Hipotireoidismo: como ele impacta a gravidez?

Problema deve ser detectado antes da gestação para garantir a saúde da mãe e do bebê. Durante os nove meses, alterações hormonais confundem o diagnóstico.

A tireoide é uma das glândulas mais importantes do corpo, responsável por secretar hormônios envolvidos no metabolismo e na função de órgãos como o coração, cérebro, fígado e rins.

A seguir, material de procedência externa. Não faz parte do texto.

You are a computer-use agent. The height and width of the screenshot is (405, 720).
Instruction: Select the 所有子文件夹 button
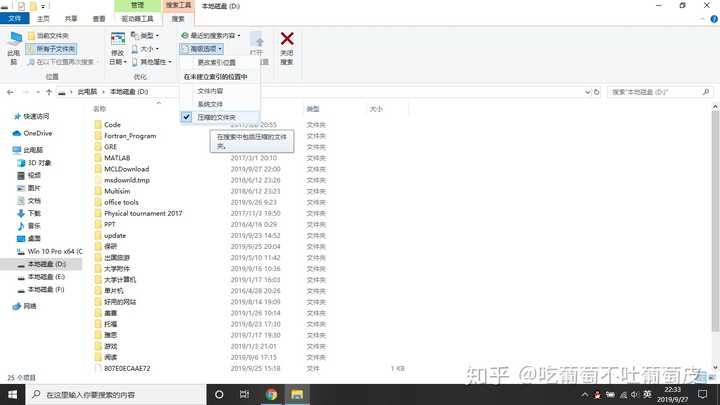(x=51, y=49)
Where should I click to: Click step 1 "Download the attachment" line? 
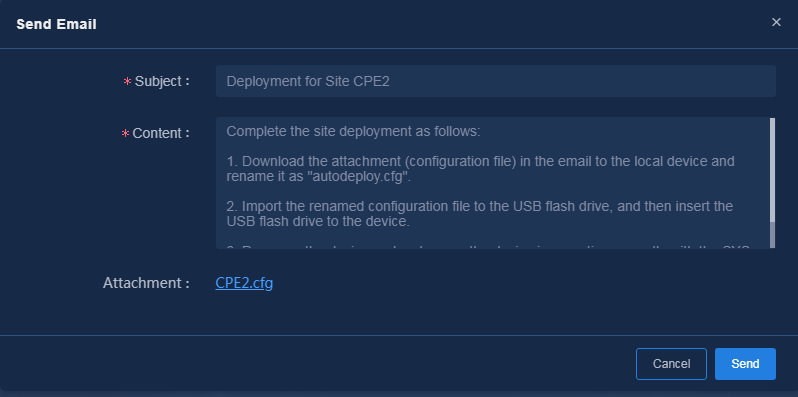pos(480,162)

No hipotireoidismo, problema mais comum da glândula, há uma queda na produção dos dois hormônios secretados por ela, T3 e T4, e o corpo todo sente as repercussões.

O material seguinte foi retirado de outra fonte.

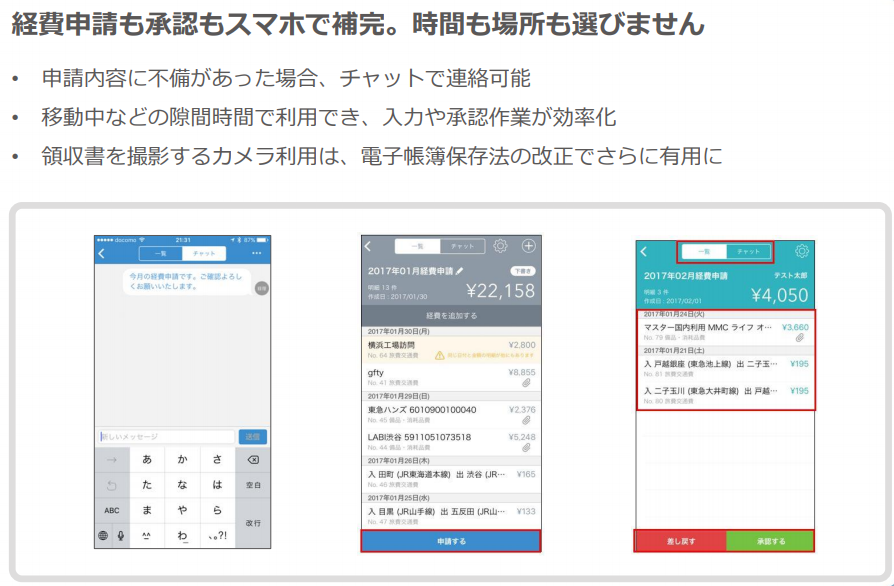Tap the plus icon to add item
Screen dimensions: 894x586
coord(529,246)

Trata-se de um problema relativamente comum — estima-se que 5% da população seja afetada por ele, sendo que as mulheres são sete vezes mais acometidas que os homens — e que pode prejudicar a fertilidade e trazer complicações para a gestação.  Entre as questões relacionadas ao bebê, estão um maior risco de partos prematuros, aborto espontâneo e desenvolvimento fetal prejudicado.

Para a mãe, os maiores riscos são hipertensão, diabetes gestacional e anemia. “O corpo precisa de mais hormônios tireoidianos durante a gravidez, e se a mulher já possui o déficit, deve dobrar a dose do remédio em dois dias na semana assim que a menstruação atrasar, para dar conta dessa demanda extra”, comenta Suemi Marui, endocrinologista da Salomão Zoppi Diagnósticos. “O problema é que muitas mulheres não são orientadas sobre isso”, completa a médica.

Hormônios da tireoide mudam durante a gestação

Até a 12ª semana de gravidez, o feto depende da tireoide da mãe para se desenvolver e isso provoca uma alteração nos níveis dos hormônios produzidos pela glândula. É normal, nesse cenário, o TSH estar baixo e até indetectável, outro fato desconhecido por parte dos médicos que pode levar a um tratamento para hipotireoidismo sem que haja necessidade.

Depois, no segundo trimestre, quem cai é o T4. “Recebo frequentemente gestantes no meu consultório que estão tomando remédio para tireoide porque o T4 apareceu baixo, mas trata-se de uma alteração normal na gestação”, destaca a médica. “Para que isso não ocorra, caso ele esteja diminuído, é preciso avaliar em que semana a futura mãe está, qual é seu histórico e pedir outros testes para confirmar se de fato há um problema ali”, comenta Suemi.

Por conta dessas flutuações, o ideal é não repetir a dosagem dos hormônios da tireoide enquanto o bebê se desenvolve se não houver nenhum fator de risco para a saúde da glândula. “Uma vez que a mulher já engravidou e não tem fatores de risco, não há necessidade real de ficar monitorando, pois resultados alterados podem trazer uma preocupação não justificada”, recomenda a médica.

É mais raro que o hipotireoidismo apareça durante a gestação, mas, caso o diagnóstico seja feito, a gestante precisa ser acompanhada também pelo endocrinologista, fazer mais consultas e exames para flagrar cedo possíveis complicações e tomar uma medicação que imita a função do hormônio T4 em jejum, pois o estômago precisa estar com o pH mais ácido para que o remédio seja absorvido. No geral, esses cuidados já são o suficiente para garantir uma gravidez tranquila e saudável.

Identificar antes é melhor

Como o grupo de risco para o hipotireoidismo é grande — mulheres com mais de 30 anos, histórico familiar de problemas na tireoide, que já passaram por perda fetal ou parto prematuro, portadoras de obesidade ou que já tiveram mais de um filho entram na lista — vale fazer a dosagem dos hormônios antes da gestação, porque muitas vezes a condição pode estar assintomática, mas já prejudicar as chances de engravidar.

Para se ter ideia, um levantamento realizado pela farmacêutica Sanofi no ano passado revelou que 4,7 milhões de brasileiros podem ter hipertireoidismo sem saber. Na dúvida, consulte o médico.